After sinning the Mariner is forced to enter purgatory in order to recompense his sins. He is punished as if he were in Hell. "All in a hot and copper sky"(107) the Mariner is condemned to a state of 'life-in-death' as all the sailors around him 'dropped down one by one' (211) dead. It could be argued that this is the state Keats finds himself in. The drunken state acts as a sort of LIFE-IN-DEATH. Keats is alive but feels that the life he is living is like a death. Unlike the Mariner, Keats is not condemned to this state but he lusts for it, he looks to death as a refuge. He 'muses' that death would be "rich" in the presence of the nightingale's song. Under this hypnotic, tranquil and yet pleasurable LIFE-IN-DEATH type condition, Keats claims that it would be simple to "Cease upon the midnight with no pain" (Keats, 2006, 56) and simply pass away "to thy high requiem" (60).

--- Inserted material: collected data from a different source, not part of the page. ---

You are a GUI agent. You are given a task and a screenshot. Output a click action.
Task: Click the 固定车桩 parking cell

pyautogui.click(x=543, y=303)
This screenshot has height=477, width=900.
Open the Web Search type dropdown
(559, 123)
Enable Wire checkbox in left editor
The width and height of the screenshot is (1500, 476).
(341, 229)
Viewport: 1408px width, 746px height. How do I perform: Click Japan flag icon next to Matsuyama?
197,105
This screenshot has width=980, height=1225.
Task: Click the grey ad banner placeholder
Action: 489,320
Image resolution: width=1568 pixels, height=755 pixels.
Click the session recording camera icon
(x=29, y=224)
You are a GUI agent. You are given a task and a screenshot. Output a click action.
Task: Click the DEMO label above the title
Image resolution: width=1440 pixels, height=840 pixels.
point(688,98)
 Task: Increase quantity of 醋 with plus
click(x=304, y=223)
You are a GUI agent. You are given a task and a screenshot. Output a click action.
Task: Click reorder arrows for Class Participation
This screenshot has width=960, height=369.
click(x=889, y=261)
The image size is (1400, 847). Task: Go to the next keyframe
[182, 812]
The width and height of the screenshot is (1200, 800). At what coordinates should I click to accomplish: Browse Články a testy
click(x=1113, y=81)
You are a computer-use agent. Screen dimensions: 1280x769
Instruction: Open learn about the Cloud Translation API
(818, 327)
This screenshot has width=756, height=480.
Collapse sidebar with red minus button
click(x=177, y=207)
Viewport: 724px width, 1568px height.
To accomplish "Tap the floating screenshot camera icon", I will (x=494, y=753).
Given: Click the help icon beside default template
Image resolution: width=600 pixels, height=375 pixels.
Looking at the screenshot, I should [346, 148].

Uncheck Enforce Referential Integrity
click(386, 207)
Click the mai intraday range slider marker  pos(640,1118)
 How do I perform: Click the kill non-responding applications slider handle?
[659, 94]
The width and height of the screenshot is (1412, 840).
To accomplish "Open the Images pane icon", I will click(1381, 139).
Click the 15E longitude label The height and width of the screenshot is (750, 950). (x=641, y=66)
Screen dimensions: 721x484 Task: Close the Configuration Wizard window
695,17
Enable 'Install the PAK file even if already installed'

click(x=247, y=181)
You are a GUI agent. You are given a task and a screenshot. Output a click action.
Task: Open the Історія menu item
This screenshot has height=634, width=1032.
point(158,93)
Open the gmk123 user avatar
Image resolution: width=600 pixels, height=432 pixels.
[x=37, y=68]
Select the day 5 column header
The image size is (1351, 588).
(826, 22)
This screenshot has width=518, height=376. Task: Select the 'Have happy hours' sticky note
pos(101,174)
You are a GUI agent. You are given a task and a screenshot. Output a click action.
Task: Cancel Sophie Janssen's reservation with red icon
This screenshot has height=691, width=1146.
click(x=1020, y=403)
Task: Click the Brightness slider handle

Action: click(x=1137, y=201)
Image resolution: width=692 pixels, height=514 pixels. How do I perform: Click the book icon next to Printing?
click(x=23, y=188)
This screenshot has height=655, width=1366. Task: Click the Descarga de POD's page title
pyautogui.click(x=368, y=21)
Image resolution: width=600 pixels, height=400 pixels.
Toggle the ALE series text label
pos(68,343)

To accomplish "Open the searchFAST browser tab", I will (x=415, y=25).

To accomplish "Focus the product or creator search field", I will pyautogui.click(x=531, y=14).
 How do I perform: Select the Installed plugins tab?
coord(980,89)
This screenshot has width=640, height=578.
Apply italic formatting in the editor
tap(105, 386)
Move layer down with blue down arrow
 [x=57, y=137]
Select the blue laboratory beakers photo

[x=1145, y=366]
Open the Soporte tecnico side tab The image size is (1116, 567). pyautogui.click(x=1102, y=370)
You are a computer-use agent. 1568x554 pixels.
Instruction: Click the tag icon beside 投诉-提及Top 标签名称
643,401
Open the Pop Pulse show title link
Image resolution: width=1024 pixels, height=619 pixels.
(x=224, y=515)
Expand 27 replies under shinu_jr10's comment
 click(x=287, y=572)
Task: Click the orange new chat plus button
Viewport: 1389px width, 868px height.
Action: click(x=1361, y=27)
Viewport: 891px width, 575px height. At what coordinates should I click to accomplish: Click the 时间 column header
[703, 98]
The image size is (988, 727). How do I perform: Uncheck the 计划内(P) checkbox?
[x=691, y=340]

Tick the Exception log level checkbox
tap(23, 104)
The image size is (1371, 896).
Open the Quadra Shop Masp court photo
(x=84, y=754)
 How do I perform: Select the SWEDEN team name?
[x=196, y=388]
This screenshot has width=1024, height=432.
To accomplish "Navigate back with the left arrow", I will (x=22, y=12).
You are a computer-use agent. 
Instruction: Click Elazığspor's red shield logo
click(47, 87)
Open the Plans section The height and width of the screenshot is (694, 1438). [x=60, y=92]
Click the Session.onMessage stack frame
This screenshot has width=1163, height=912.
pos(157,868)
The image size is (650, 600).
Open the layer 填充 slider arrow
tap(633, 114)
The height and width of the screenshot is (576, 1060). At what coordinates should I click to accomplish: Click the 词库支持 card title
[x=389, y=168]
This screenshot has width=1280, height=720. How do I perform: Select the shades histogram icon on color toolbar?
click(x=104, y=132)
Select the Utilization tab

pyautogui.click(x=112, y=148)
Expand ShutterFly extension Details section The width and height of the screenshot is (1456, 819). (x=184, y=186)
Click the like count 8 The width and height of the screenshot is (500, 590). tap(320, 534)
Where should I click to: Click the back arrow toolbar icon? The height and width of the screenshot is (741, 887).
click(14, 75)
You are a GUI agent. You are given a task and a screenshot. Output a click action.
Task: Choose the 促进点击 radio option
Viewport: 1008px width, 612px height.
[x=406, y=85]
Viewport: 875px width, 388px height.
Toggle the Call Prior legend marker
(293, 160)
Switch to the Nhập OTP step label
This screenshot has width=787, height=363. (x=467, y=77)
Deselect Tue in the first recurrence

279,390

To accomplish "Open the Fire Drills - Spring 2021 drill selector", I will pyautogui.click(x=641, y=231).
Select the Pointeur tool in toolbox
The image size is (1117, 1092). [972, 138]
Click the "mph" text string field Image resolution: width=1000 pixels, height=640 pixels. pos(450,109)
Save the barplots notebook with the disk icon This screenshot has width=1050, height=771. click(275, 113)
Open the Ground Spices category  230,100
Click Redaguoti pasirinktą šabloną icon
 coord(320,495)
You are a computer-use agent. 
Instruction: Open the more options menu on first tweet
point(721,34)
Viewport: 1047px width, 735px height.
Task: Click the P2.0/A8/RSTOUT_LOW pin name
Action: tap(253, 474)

If he has to die, this would be the way to go, with no pain, listening to beautiful music.
Claude Finney describes "the inadequacy of the romantic escape from the world of reality to the world of ideal beauty". (Finney 1936 p. 632) Keats uses the power of his imagination and uses it to escape the confines living reality; the difference being Coleridge is taught a lesson and discovers a positive outlook towards his current situation after his escape from death. Whereas, Keats only returns to his original state, from the same position and same life he left it. He is disoriented and unsure of reality questioning if he is sleeping or awake. However, Keats can often "escape from the world of reality to the world of ideal beauty" (Finey) he has tasted freedom and was happy for a while. This is a journey Keats can repeatedly go on by reading or thinking about the poem whenever he likes. It is chance to escape but unfortunately reality will always be waiting to "toll me [him] back"(Keats, 2006,72) unlike everlasting death. The Mariner on the other hand has to fight death every day as the "Mariner [must] continueth his tale."(Coleridge, 2006, 625) Travelling the world to react his tale to spread the good word.
What is clear is that both, Keats' Ode to a Nightingale and Coleridge's The Rime of The Ancient Mariner use detailed description to contrast natural beauty and reality, life and death. Both poems end in a typically romantic manner by questioning the world and all that we live for. The main lessons given are to live life to the full. The Mariner is left to "teach, by his [the mariners] own example, love and reverence to all things that God made and loveth"(610) death is a factor in everyone's life but by living life and showing "reverence", life will become more rewarding. The ending in Ode to a Nightingale leaves the reader observing Keats questioning whether to live or die. What is interesting about the two poets is how would they consider their life now? Would they now consider themselves like immortal like the Nightingale? These days both Keats and Coleridge will remain immortal within our books and education, their words are kept alive within their poetry through every teaching and every reading.